**Work instructions:**
A. According to the passage on Hebrews, who was the book of Hebrews written to?
B. Retype a section of the passage on Hebrews word for word. Begin at the words "Hebrews was written" and stop after "were spiritually weak.".
C. Decide whether each statement agrees with the passage on Hebrews, and back each yes or no with the deciding words quoted from it: (i) The first 9.5 chapters show that Jesus is greater than Moses. (ii) The readers were being tempted to turn back to their Jewish customs. (iii) The readers were spiritually strong.

In the book of Hebrews we see that God’s greatest warning is the danger of not believing the gospel message. This excludes people from heaven and leads to eternal punishment for one’s sins. In particular an apostate (a professing Christian who becomes a traitor) is doomed to punishment in hell.

Context

Hebrews was written to Jewish Christians who were being persecuted for their faith (Heb. 12:4-13; 13:3). Because of their hardship and suffering, they were tired and weak (Heb. 12:3, 12-13). This also impacted their spiritual lives. They were being tempted to give up following Jesus and turn back to their Jewish customs. They were spiritually weak.

Hebrews tells them what they needed to know and to do. The first 9.5 chapters show that Jesus is greater than all the Jewish heroes like the prophets, angels, Moses and Joshua, and the priests. He is also greater than all our heroes, whoever they may be, including scientists, those promoting spiritual experiences, the leaders of nations and religions. It finishes with showing how Jesus’ sacrifice is greater than the Jewish sacrifices, greater than any good works we might think help us get to heaven.

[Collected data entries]

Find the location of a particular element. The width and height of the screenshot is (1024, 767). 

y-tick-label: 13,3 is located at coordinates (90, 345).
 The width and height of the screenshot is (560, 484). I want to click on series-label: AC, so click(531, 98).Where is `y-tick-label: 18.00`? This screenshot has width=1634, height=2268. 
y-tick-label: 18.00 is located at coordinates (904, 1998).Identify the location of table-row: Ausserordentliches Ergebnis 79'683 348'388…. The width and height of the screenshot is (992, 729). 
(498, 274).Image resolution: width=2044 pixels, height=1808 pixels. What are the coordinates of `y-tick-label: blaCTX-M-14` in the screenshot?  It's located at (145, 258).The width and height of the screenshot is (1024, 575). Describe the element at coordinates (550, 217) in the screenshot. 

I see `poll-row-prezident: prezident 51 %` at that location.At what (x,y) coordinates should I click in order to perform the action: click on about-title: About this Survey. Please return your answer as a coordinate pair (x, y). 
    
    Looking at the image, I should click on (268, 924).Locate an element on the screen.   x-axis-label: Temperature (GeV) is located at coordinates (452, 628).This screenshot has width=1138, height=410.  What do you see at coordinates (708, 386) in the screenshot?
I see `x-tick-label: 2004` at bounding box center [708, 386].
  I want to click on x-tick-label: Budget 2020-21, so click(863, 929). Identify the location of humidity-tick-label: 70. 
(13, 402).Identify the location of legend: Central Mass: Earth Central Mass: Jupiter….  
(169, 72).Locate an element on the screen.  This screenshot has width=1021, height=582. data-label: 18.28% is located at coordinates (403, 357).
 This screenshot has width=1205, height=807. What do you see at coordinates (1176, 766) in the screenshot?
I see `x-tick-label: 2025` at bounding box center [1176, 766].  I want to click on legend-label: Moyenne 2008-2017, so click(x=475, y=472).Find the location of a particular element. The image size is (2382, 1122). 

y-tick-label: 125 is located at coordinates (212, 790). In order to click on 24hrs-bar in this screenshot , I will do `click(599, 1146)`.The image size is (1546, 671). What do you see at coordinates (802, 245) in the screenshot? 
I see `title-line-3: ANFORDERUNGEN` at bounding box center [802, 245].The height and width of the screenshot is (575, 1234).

**Answer set:**
A. Jewish Christians who were being persecuted for their faith.

B.
Hebrews was written to Jewish Christians who were being persecuted for their faith (Heb. 12:4-13; 13:3). Because of their hardship and suffering, they were tired and weak (Heb. 12:3, 12-13). This also impacted their spiritual lives. They were being tempted to give up following Jesus and turn back to their Jewish customs. They were spiritually weak.

C.
(i) Yes: "The first 9.5 chapters show that Jesus is greater than all the Jewish heroes like the prophets, angels, Moses and Joshua, and the priests."
(ii) Yes: "They were being tempted to give up following Jesus and turn back to their Jewish customs."
(iii) No: "They were spiritually weak."